野外スケッチは生物(なまもの)だと私は考えています。出来ることならその場で完成させて、新鮮な感動を写し取りたいもの。

旅スケッチにしても同じです。ましてや知らない土地で人目を浴びながら描くのは、できるだけ短時間で済ませたいですよね。それにはどうしたって、時短スタイルが適しています。

両方のスタイルは一緒に教えてもらえない

このように、両方のスタイルを使えるとなにかと重宝します。TPOにあわせて、臨機応変に対応できるからです。

もっとも2つのスタイルを同時に教えてくれる、絵画本なり教室はほとんどありません。たいていはどちらかひとつです。両使いになりたければ、自ら進んで複数のスタイルを学ぶ必要があると思います。

個人的には先にノーマルスタイルの絵を学ぶことをおすすめします。

時短スタイルの鍵となる省略は、モチーフをそのまま描く力があることが前提です。

その上で「どこを省略しようか?」と考えます。たとえば花壇をぱっとみて、どこから描いていいのかわからないという初心者さんレベルだと、時短スケッチでも映える構図の見極めができないからです。
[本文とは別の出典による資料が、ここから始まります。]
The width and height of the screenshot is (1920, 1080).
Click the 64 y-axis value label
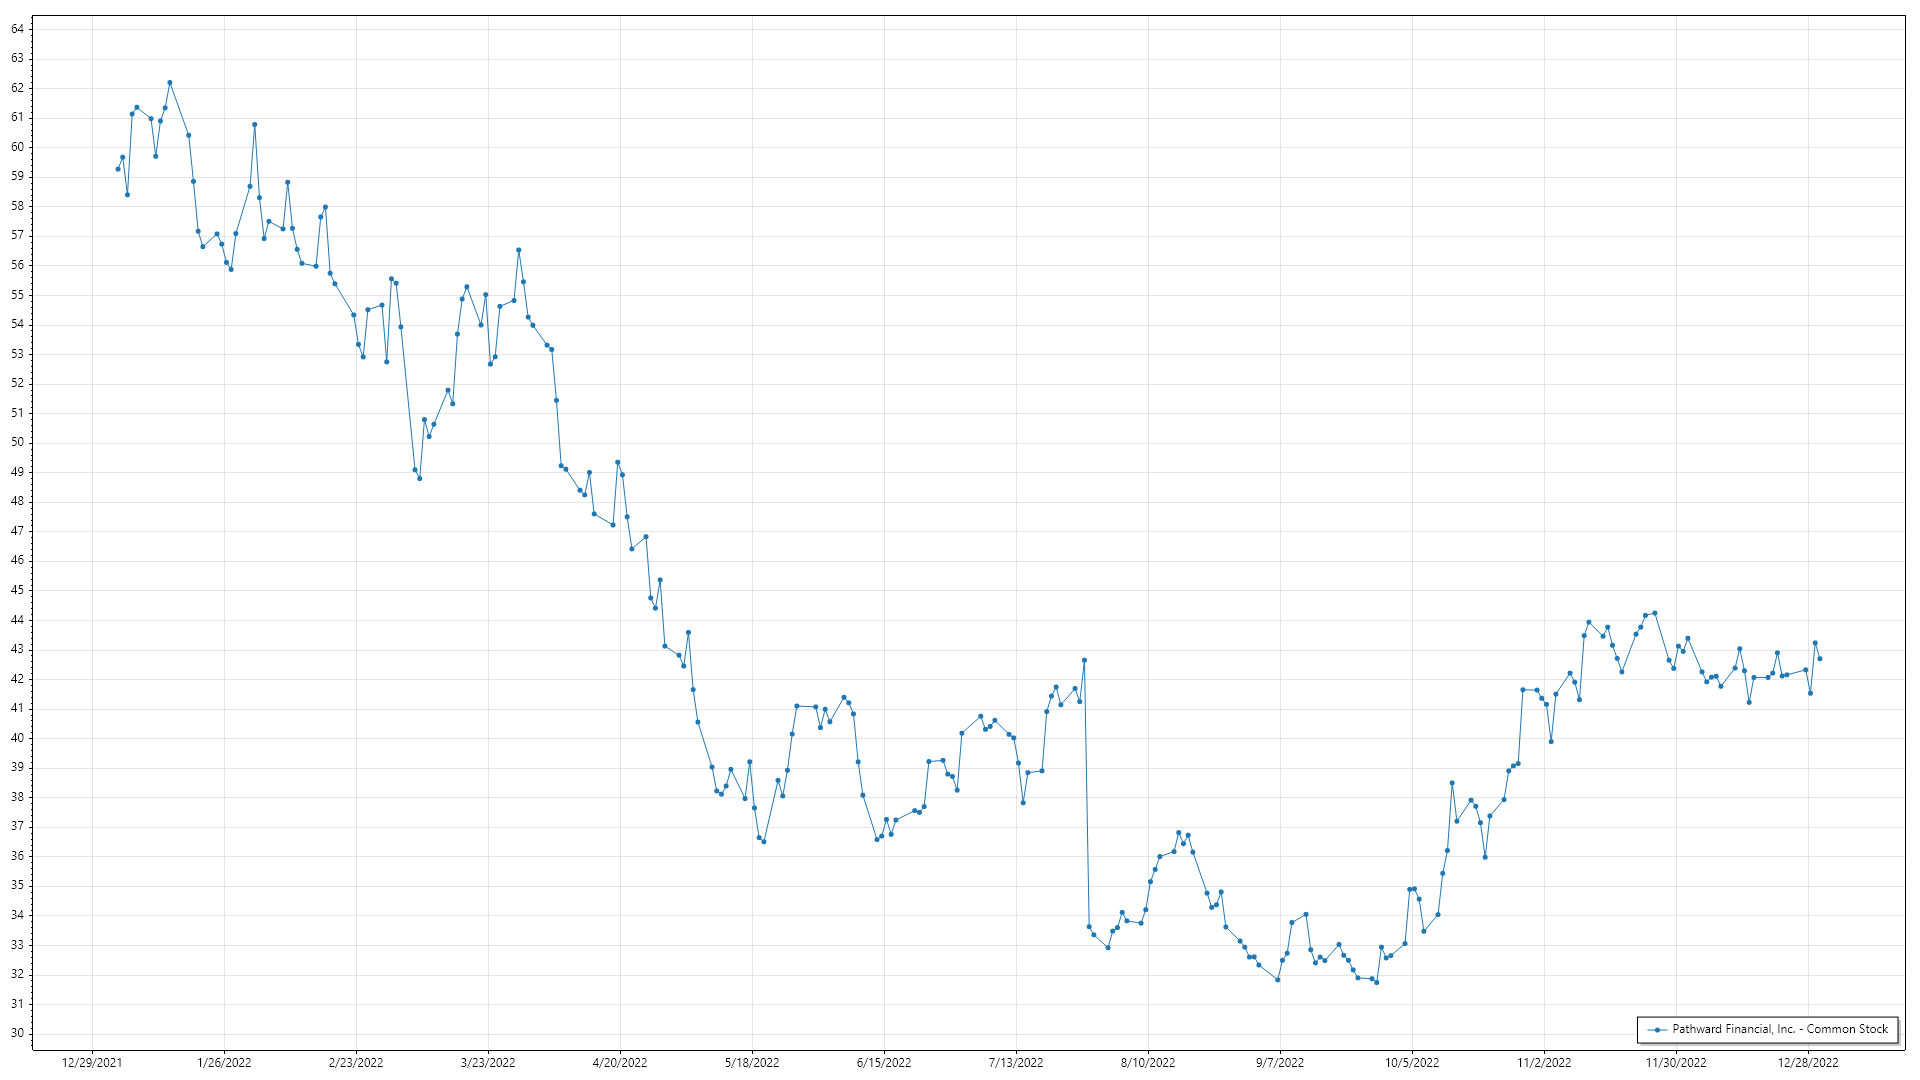pos(18,29)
そして省略するよりは、しっかり細部まで描き上げる方が集中力を必要とします。この集中力は時間をかけないと育たないこと、またそれなりに疲れることから、絵に対する興味が強い最初のうちに取り組んだ方がいいかなと。

絵のスタイル確立は自分の好みが肝心

働きすぎ日本人と言われるお国柄だけあってか、近年時短スケッチの本がずいぶんと増えました。趣味の絵を描くときでも、時間に追われている人が多いのかもしれませんね。
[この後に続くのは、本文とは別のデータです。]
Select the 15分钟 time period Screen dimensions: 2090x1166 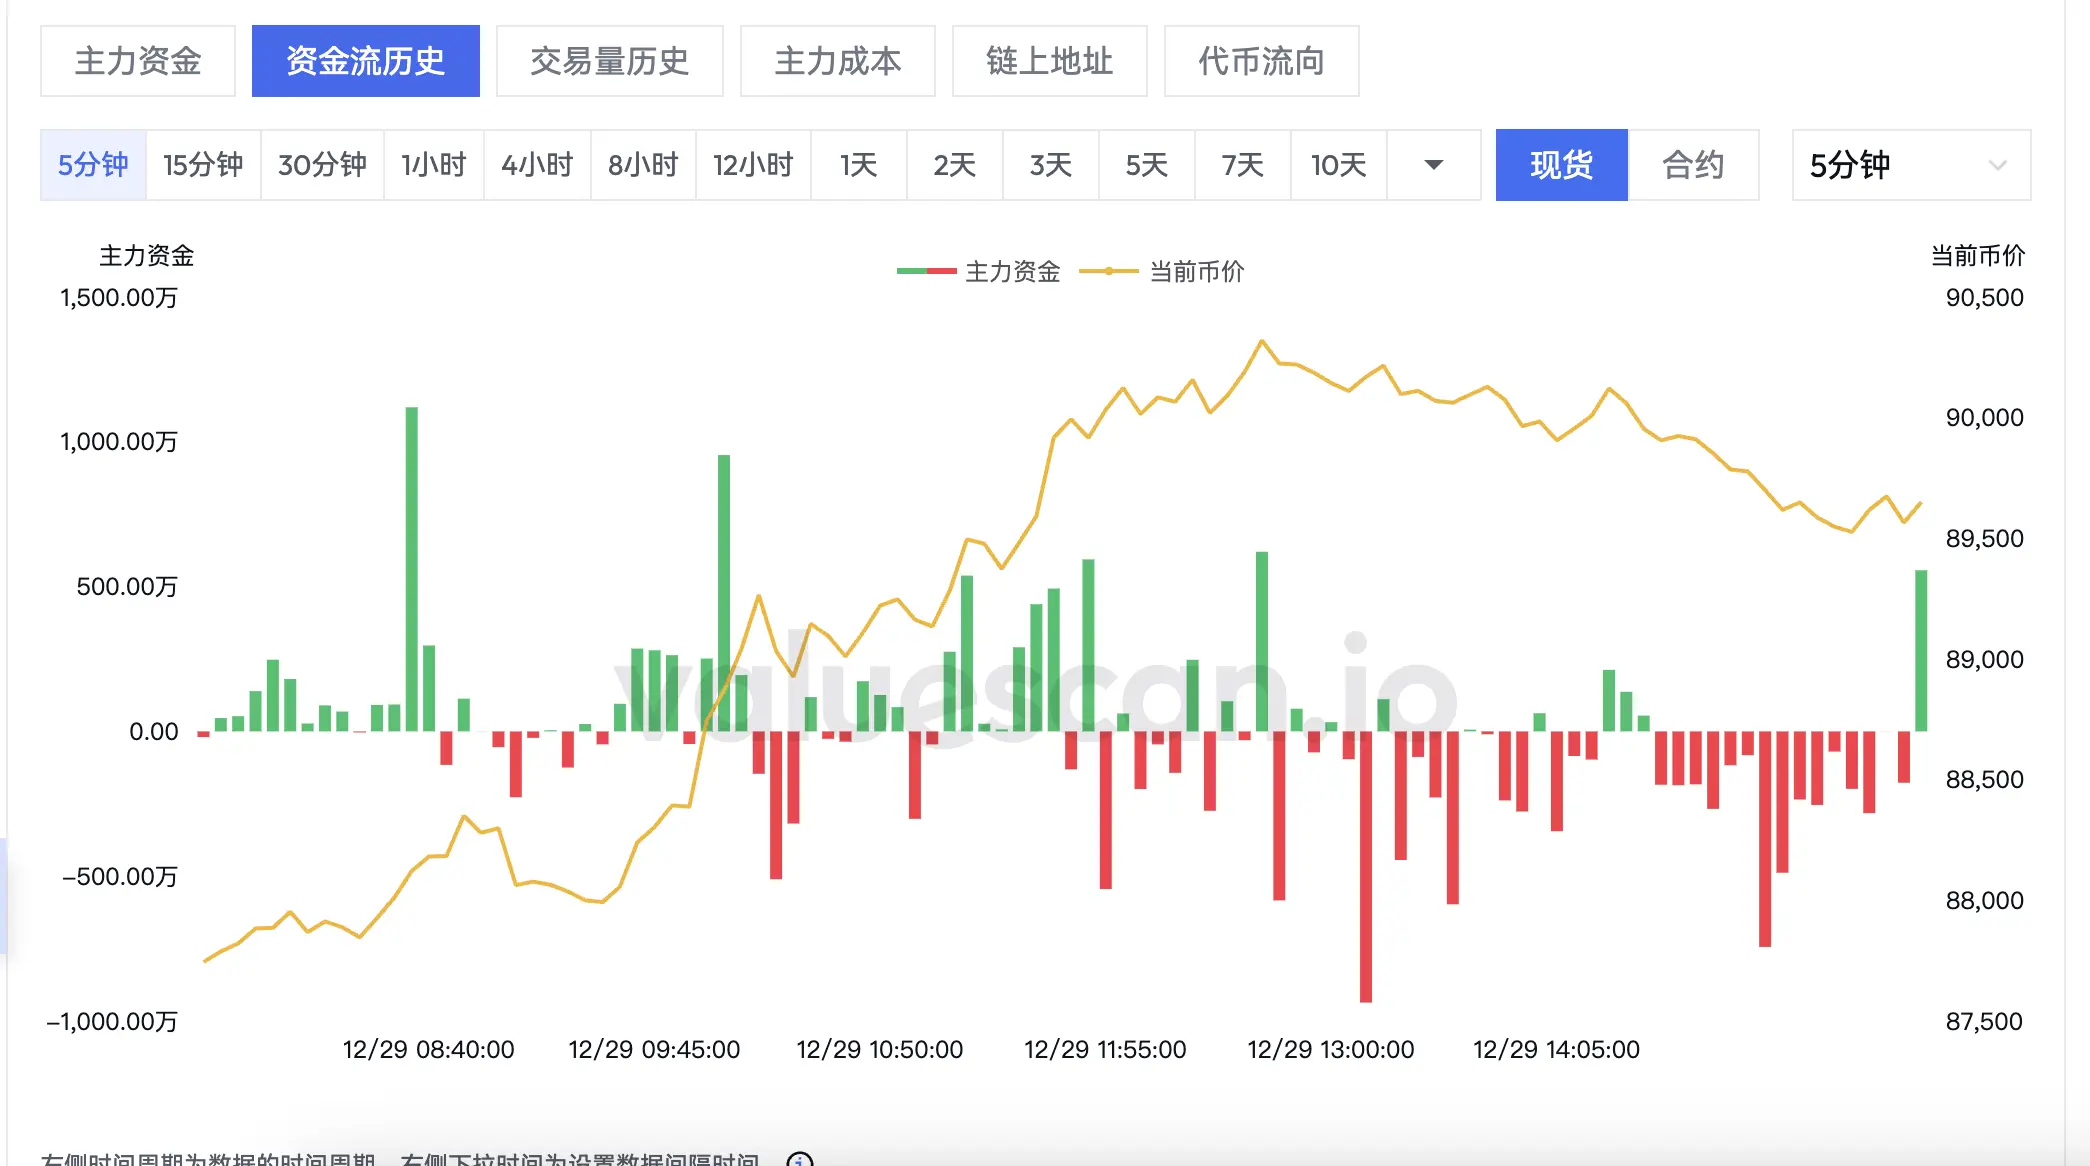click(x=203, y=165)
私の手元にも研究用に何冊かあります。けれどもそのスタイルをそのまま活用するには至っていません。

なぜか。それは私の好みと時短スタイルのテイストが一致しないからです。早く描ける方法は色々ある。でもそのやり方で描いて楽しいか、できた作品に自分で納得できるかというと、今のところ出来ていません。

※あくまで私の感性に合わないというだけの話です。その方の描き方が劣ってるから、という意味合いではありません。

時短で描けると、時間と体力の節約という点では大きなメリットがあります。けれどもその結果として完成した作品に満足できなかったら、やっぱり意味はないと思うんです。

これは食事の問題にも似ていると思います。

栄養補助食品や立ち食い蕎麦で、サクッと5分で食べることは出来る。この場合胃袋を満たすという目的は満たせているので、「味はちょっといまいちだったな…」でもかまわないかもしれません。

でも絵は違います。作品ができればそれでOK、ではないからです。時短スタイルであったとしても、アーティストとして満足できる表現は追求すべきだと私は考えています。

様々な時短スタイルの絵画教本が世にあるのも、描き手各自がそうやって模索してきた結果ではないでしょうか。

補足)絵画教本や教室で絵を習うなら、所要時間による絵のスタイルに注目

初心者だから、絵画教室や教本でしっかり絵を学ぼうという方もいらっしゃると思います。そこでどんなスタイルの絵が採用されているか、ぜひ確認してみてください。

2・3時間もあれば絵は完成するだろうと思ったら、大間違い。

私が受講した、2つの鉛筆画教室(ノーマルスタイル)の例でも。一方の所要時間は3時間、もう一方はなんと8時間以上が常でした(あまりのコツコツ作業に耐えられない人もいる、と雑談の折りに先生は語ってました)。

どちらのスタイルの教室が良い、という話ではありません。あくまで本人の好みとどれだけの時間を絵に費やせるのか、という問題です。

コツコツ大作を作り上げるのが好みという人もいれば、多忙であまり通えないから1回で完結する時短スタイルがいい、という人もいるでしょう。また同じ精密画だとしても、仕上がりの雰囲気はそれぞれ異なります。

体験レッスンだけでは、1枚の絵にかかる平均所用時間は見通しがつきにくいかもしれません。

気になる人はぜひ講師の先生に聞いてみましょう。多忙な生活の中で絵を趣味として続けるには、1作にかかる所用時間はかなり重要なポイントになります。